> TASK BRIEF:
For the listing that follows, give again exactly the lines from the one with "Click the 20" to the one with "Task: Install the WinZO Games app", including both.

> DATA FOR THIS EXERCISE:
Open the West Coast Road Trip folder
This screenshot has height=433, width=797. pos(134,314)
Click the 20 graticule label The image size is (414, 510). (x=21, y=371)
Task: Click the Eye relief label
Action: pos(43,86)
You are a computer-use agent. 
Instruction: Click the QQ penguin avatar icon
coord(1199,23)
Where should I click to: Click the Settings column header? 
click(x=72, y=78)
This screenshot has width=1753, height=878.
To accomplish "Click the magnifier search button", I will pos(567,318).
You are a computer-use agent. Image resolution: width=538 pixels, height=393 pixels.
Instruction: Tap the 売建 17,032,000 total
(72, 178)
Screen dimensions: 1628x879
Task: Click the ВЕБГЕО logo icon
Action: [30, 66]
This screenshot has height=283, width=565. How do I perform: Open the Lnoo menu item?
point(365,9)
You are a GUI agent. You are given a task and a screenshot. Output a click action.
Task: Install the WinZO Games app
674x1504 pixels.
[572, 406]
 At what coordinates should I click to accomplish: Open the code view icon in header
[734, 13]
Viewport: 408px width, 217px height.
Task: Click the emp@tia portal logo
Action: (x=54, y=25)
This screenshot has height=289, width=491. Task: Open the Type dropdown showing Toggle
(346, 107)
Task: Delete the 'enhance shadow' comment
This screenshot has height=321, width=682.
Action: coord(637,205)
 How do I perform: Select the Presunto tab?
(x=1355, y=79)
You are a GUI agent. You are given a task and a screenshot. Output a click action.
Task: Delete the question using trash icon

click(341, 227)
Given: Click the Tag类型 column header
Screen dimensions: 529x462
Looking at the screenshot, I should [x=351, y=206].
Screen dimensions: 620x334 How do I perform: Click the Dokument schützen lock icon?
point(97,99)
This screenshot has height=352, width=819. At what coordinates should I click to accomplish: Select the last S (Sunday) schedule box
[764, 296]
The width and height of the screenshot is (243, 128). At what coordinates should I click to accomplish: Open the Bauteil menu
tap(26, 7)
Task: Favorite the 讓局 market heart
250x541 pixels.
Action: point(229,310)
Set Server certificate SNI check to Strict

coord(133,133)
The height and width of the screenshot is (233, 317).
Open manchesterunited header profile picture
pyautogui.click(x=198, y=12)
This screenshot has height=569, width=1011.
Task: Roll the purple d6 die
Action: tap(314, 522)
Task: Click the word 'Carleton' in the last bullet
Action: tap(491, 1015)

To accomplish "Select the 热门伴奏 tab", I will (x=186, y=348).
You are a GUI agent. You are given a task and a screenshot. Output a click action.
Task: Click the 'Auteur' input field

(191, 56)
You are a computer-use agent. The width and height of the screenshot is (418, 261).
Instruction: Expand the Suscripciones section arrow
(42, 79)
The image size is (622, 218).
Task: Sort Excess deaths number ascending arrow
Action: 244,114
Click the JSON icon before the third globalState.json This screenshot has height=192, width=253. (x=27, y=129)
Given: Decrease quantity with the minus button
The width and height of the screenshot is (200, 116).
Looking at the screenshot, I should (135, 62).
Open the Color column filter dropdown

> EXERCISE RESULT:
Click the 20 graticule label The image size is (414, 510). (x=21, y=371)
Task: Click the Eye relief label
Action: pos(43,86)
You are a computer-use agent. 
Instruction: Click the QQ penguin avatar icon
coord(1199,23)
Where should I click to: Click the Settings column header? 
click(x=72, y=78)
This screenshot has width=1753, height=878.
To accomplish "Click the magnifier search button", I will pos(567,318).
You are a computer-use agent. Image resolution: width=538 pixels, height=393 pixels.
Instruction: Tap the 売建 17,032,000 total
(72, 178)
Screen dimensions: 1628x879
Task: Click the ВЕБГЕО logo icon
Action: [30, 66]
This screenshot has height=283, width=565. How do I perform: Open the Lnoo menu item?
point(365,9)
You are a GUI agent. You are given a task and a screenshot. Output a click action.
Task: Install the WinZO Games app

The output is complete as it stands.